Document -
________________________________________

Macgregor-Scott was co-producer on The Fugitive and produced Batman Forever, both of which garnered Mitchell Oscar nominations for Best Sound from the Academy of Motion Picture Arts and Sciences (AMPAS). The pair also collaborated on Under Siege and Batman & Robin.

ABOUT PETER MACGREGOR-SCOTT

After starting his career working in the sound department at Pinewood Studios, Macgregor-Scott moved to the United States from England in 1970, and immediately began work on the Philippines-shot Ride the Tiger.

Working his way up through the ranks of the industry, Macgregor-Scott soon became known as one of the best creative and hands-on producers in the business, with such hit comedies as Cheech and Chong's Next Movie, The Jerk, Animal House and Revenge of the Nerds. In 1993, he produced The Fugitivestarring Harrison Ford.

Ever-present on the set and often working into the wee hours, Macgregor-Scott coordinates every minute detail of each department (at times more than 40) and multiple shooting units. Films like Batman and Robin and Batman Forever presented some of the more complex interdepartmental challenges. His creative solutions to technical challenges are most evident in The Fugitive train crash and the dam jump to the roiling seas of The Guardian.

________________________________________

Given records -
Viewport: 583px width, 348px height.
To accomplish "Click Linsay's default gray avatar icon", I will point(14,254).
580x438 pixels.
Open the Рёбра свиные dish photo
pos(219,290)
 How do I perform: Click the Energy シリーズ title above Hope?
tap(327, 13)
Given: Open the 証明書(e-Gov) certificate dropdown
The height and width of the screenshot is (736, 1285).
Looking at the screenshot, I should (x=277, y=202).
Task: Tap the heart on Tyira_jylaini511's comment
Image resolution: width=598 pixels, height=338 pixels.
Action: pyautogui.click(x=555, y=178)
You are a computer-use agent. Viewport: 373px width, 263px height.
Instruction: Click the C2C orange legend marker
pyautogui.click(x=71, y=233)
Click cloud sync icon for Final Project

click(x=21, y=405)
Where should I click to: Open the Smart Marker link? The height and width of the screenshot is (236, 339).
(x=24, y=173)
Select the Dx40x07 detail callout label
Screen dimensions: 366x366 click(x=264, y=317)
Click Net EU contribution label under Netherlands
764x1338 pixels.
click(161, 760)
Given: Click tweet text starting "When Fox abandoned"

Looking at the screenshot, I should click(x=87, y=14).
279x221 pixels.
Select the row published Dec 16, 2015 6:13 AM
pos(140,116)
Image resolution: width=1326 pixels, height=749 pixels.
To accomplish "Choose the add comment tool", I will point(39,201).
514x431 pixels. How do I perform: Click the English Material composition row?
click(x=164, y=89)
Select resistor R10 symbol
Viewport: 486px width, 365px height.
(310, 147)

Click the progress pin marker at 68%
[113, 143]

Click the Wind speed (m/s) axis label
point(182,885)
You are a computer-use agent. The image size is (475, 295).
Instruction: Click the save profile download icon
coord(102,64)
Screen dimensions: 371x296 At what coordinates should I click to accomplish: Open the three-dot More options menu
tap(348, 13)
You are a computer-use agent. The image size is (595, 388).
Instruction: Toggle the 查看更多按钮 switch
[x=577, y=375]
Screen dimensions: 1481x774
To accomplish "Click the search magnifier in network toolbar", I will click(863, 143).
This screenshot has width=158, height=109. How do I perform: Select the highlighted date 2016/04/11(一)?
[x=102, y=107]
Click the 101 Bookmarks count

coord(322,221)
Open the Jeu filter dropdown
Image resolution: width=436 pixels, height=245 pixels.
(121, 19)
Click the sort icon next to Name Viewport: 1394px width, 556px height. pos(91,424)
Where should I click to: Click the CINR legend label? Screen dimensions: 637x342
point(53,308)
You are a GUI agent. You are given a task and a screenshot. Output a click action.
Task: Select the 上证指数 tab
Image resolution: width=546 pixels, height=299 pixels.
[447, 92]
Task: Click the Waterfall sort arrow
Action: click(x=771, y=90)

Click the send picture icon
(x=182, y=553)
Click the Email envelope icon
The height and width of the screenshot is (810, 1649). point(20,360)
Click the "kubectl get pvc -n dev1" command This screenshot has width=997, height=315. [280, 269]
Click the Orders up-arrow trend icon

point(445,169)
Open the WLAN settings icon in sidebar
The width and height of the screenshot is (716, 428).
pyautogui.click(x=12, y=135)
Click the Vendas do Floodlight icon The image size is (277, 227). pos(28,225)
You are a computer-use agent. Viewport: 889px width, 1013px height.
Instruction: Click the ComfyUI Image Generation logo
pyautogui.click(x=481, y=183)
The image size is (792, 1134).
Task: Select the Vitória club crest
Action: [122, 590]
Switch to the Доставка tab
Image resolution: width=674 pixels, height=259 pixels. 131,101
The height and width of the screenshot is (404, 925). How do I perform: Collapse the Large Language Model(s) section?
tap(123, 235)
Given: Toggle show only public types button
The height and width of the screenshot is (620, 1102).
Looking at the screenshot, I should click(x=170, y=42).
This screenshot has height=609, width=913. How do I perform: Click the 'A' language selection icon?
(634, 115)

________________________________________

Task objective -
Which hit comedies does the Macgregor-Scott profile name? The items have nothing to do with the profile of Peter Macgregor-Scott.

Solution for this task -
Cheech and Chong's Next Movie, The Jerk, Animal House, and Revenge of the Nerds.